On the other hand, the General had a head start in his personal popularity, with Governor Stevenson being relatively unknown to the voters, plus the fact that the General had a superior organization and three times more money to spend than did the Governor's organization. The General's campaign was planning to saturate radio and television in particular markets with spot advertisements, which the Governor's campaign could not possibly match.

In addition, there was the wild card of Senator Nixon's special fund, with aides of the Governor, initially believing it would hurt the Eisenhower campaign, having begun to believe, in the wake of the Senator's presentation the previous Tuesday night, that it would be a net asset. In addition, everyone agreed that the large primary victory in Wisconsin by Senator Joseph McCarthy had presented a bad omen for the Stevenson candidacy.

Mr. Alsop points out that most of the reporters were in favor of Governor Stevenson, but they reminded themselves that they did not represent a typical segment of the voters. He suggests, however, that given the extraordinary success of the Governor with the reporters covering the campaign, it might translate to success with the voters also in such an unpredictable year, where the speculation continued as to whether it would be another 1928, another 1936, or another 1948, when all the predictions had been wrong.

Robert C. Ruark tells of the widow of deceased White House press secretary Joseph Short having been provided a job by the President as his correspondence and research secretary at $18,000 per year. He indicates that he was glad for her, but wondered why such a position merited $3,000 per year more than Senators received, at their $12,500 per year salaries plus $2,500 in non-taxable expense allowance. He points out that she was making therefore $3,000 more than Senator Nixon, who had to resort to a private fund collected by wealthy Californians to pay all of his expenses regarding mailings to constituents and the like. He indicates that while $15,000 per year sounded like a lot to the average person in 1952, given the cost of living in Washington, it tended not to go very far. He thus advocates raising the salaries for members of Congress, suggesting that it took precedence over buying tractors for people who did not understand the plow and otherwise sending money abroad for foreign aid.

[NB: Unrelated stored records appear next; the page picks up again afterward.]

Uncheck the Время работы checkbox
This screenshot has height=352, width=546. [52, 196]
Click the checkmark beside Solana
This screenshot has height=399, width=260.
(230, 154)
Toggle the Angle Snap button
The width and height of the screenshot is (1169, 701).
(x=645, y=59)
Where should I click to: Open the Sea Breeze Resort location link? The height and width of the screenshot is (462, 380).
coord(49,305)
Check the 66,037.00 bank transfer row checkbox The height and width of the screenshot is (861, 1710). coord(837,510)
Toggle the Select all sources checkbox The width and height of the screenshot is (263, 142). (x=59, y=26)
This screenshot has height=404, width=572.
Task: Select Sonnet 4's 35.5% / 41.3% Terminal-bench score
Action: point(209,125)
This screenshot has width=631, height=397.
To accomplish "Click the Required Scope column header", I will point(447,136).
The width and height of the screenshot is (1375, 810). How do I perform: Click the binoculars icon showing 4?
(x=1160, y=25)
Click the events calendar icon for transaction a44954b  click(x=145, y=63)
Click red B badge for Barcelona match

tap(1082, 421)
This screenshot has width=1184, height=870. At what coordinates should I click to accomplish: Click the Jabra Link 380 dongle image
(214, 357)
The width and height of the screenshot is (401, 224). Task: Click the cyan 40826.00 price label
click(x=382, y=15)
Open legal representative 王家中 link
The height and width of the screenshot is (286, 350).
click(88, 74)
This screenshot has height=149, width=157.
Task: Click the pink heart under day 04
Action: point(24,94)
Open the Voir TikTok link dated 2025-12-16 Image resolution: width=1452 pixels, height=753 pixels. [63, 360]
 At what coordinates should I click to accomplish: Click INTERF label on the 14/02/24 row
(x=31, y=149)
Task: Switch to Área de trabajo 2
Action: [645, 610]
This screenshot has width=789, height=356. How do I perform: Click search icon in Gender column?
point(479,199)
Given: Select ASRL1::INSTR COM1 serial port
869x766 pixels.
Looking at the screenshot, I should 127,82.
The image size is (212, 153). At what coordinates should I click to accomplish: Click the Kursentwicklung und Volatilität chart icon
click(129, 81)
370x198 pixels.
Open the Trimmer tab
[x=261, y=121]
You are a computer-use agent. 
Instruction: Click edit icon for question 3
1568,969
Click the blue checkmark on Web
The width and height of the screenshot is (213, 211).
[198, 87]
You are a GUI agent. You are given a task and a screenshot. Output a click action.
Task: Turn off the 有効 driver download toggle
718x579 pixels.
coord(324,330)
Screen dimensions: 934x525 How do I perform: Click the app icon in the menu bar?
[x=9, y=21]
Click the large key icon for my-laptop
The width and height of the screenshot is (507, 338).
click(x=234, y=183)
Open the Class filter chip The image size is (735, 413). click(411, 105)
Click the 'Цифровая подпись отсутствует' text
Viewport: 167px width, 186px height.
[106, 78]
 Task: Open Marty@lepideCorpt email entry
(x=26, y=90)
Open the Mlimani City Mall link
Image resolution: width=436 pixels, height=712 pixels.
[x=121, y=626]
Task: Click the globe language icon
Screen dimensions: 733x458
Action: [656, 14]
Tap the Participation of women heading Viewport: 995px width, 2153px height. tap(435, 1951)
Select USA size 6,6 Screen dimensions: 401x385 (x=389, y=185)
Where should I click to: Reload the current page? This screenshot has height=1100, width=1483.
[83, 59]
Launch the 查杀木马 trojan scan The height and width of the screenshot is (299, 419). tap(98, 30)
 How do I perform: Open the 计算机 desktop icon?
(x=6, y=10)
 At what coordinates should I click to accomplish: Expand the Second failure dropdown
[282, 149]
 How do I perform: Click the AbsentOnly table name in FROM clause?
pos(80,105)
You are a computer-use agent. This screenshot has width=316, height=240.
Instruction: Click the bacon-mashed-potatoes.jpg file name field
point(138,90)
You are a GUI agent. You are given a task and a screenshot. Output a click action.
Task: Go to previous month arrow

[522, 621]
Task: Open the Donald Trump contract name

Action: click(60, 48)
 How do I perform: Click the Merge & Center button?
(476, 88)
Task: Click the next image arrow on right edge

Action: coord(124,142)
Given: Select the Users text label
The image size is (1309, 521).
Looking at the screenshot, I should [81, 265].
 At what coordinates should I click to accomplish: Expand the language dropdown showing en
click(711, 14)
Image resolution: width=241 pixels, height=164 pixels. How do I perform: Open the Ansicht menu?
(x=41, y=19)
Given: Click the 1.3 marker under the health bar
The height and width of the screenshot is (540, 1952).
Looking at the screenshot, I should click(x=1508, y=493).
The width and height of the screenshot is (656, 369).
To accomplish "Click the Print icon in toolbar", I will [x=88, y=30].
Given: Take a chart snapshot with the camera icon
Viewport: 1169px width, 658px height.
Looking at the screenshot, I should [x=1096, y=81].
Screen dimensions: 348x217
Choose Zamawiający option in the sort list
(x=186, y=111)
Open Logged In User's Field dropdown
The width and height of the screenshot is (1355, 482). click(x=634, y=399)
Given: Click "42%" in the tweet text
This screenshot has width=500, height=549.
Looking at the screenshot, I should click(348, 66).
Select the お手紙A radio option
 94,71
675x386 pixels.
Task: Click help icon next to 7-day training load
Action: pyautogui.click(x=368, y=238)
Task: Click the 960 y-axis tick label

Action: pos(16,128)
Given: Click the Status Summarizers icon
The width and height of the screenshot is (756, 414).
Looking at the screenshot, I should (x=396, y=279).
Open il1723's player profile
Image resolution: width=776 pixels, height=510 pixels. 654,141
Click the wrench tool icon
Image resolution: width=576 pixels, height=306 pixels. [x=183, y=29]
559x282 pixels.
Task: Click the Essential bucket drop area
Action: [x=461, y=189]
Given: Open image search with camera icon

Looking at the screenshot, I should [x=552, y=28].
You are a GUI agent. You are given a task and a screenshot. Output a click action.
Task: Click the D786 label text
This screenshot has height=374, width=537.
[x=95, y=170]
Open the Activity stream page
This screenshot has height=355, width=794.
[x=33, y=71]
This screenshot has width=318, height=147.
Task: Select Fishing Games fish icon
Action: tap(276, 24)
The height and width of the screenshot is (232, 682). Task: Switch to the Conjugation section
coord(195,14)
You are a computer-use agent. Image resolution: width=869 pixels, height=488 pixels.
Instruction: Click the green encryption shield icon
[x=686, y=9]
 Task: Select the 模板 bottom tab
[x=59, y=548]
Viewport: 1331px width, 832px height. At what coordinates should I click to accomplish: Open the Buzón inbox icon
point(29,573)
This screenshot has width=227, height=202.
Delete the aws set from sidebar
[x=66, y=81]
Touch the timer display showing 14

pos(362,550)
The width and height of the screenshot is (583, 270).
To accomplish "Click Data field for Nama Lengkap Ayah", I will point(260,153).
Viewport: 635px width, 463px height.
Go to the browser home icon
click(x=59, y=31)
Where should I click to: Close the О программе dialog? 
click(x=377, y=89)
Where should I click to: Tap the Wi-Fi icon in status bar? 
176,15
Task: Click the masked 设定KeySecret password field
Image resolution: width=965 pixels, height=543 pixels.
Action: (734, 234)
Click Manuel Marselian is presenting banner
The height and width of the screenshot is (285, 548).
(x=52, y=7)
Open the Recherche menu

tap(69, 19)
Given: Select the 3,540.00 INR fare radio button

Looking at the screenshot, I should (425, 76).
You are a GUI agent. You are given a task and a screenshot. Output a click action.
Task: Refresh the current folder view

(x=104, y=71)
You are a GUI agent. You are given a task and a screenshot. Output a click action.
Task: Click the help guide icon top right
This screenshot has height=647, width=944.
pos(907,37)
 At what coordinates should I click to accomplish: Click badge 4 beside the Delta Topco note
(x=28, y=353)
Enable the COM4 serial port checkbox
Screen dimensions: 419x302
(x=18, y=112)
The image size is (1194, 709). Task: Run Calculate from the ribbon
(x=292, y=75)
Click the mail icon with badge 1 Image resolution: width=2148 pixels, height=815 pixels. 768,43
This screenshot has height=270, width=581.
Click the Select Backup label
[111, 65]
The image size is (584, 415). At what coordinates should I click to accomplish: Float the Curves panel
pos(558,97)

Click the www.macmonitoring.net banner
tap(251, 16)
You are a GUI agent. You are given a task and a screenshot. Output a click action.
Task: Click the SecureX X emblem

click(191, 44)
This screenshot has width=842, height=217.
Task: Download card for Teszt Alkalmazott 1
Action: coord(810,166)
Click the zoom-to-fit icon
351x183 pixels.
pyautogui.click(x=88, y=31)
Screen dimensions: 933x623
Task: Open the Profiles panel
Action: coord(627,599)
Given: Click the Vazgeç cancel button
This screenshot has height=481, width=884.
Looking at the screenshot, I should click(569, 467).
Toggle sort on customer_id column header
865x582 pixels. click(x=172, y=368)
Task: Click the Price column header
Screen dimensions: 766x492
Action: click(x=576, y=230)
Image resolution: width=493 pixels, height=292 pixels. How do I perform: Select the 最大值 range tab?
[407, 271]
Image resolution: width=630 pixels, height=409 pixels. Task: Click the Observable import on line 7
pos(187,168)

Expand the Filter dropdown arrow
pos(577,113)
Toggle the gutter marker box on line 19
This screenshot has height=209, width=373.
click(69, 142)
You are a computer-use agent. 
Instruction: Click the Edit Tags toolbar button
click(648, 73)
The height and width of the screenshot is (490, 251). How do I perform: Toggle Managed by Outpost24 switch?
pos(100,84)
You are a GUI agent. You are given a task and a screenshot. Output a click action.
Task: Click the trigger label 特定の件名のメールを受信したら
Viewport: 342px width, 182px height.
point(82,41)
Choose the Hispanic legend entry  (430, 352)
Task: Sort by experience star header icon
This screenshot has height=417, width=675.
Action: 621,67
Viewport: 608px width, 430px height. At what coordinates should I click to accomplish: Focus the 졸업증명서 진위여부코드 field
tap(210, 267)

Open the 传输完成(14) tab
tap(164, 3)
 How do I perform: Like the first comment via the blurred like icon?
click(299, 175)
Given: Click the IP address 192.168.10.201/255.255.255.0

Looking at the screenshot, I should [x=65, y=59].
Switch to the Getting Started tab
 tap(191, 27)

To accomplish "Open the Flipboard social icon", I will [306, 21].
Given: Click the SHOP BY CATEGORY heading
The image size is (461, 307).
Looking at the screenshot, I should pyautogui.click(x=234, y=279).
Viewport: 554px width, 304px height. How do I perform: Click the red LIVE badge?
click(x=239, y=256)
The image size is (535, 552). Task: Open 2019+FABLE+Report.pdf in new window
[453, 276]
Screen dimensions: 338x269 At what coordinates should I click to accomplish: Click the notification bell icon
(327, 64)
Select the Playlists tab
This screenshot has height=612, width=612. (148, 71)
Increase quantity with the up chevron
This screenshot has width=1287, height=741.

Give it all to Dick. Let him decide who should have and who should have not. For he is the One.

A letter writer praises the response of Senator Nixon the prior Tuesday night and finds it an invasion of his privacy to force him to reveal his financial dealings, thanks God for "some plain talk amidst the Babel of false oratory to which we have so long been subjected", and thinks the Democrats had "thrown the political boomerang of all time". "Corruption, Communism and waste in our government must be swept out—and we will make that clear on November 4."

Perfectly clear. You tell those nasty old Commie Democrats what's what, girl. Make our Government as clean as a hound's tooth. Dick 'll get it done!

A letter writer defends Lamar Caudle, whom he believes lost his job in disgrace as an "innocent victim of political chicanery such as has never been recorded in the history of this country until the present Administration." He finds Mr. Caudle charming and inherently honest, that his recent testimony before the House Judiciary subcommittee had revealed the true cause of his downfall, and that he did not realize what he had been up against until "he felt the boot", after which he had been "dazed and bewildered in slow disillusionment". He favors not kicking him any more but forgiving and forgetting his mistakes. He also wishes that his wife had kept the mink coat, as the writer was sure that she deserved it.

A letter writer from Hamlet finds both parties equally culpable in Washington corruption, that the place was "nothing but a maggot bed of crooked lawyers in both parties." He advocates comparing the Democratic record with the Republican record and voting accordingly.